Noranda may drop Caber

Low metal prices are forcing Noranda (NOR-T) to reconsider its participation in the Caber zinc-copper-silver project near Matagami, Que.

The major can earn up to 70% interest in the property from Southern Africa Minerals (sa-t) and has given that company until Jan. 15, 2000, to alter its existing requirements to do so.

Under the current agreement, Noranda must spend $6 million on exploration and invest $2.8 million in Southern Africa over four years to earn a 55% interest; the remaining stake would be acquired in exchange for financing the project to production. So far, it has spent $3.6 million on exploration and invested $1.2 million by way of private placements.

Indicated resources stand at 484,000 tonnes grading 11.7% zinc and 1% copper, plus 15 grams silver per tonne, based on more than 45,000 metres of drilling. A study earlier this year by Noranda suggested the deposit could be mined at a zinc price of US60 per lb. However, a proposed decline to prove up the resource was subsequently postponed, owing to low metal prices.

The Caber North deposit, 2 km to the north, consists of four separate but closely spaced massive sulphide lenses with a combined inferred resource of 2.1 million tonnes grading 4.1% zinc, 1.5% copper and 19 grams silver.

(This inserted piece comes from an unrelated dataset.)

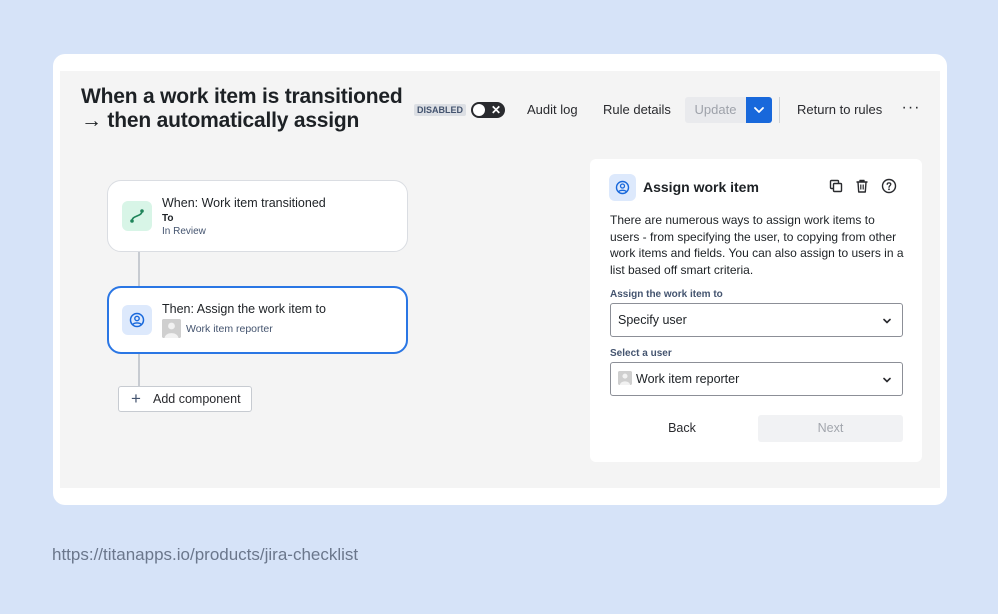 The width and height of the screenshot is (998, 614). What do you see at coordinates (862, 186) in the screenshot?
I see `trash-icon` at bounding box center [862, 186].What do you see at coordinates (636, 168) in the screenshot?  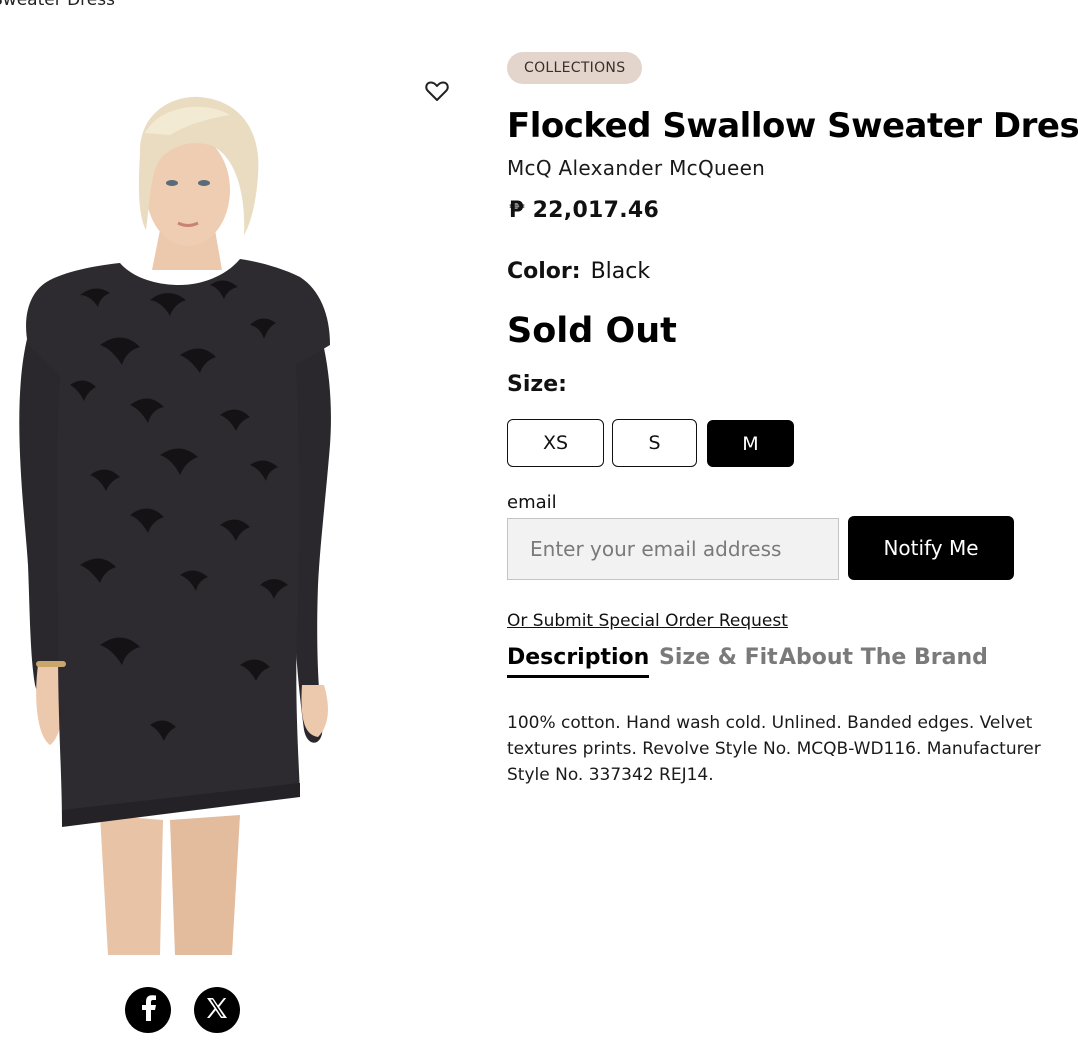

Southern Africa Minerals believes the Caber deposit remains open at depth and notes that several new targets have been identified in the Caber North area. This is partly based on an independent resource estimate by Roscoe & Postle Associates, which concluded that Caber hosts an indicated and inferred resource of about 800,000 tonnes grading 10% zinc, 0.6% copper and 11 grams silver.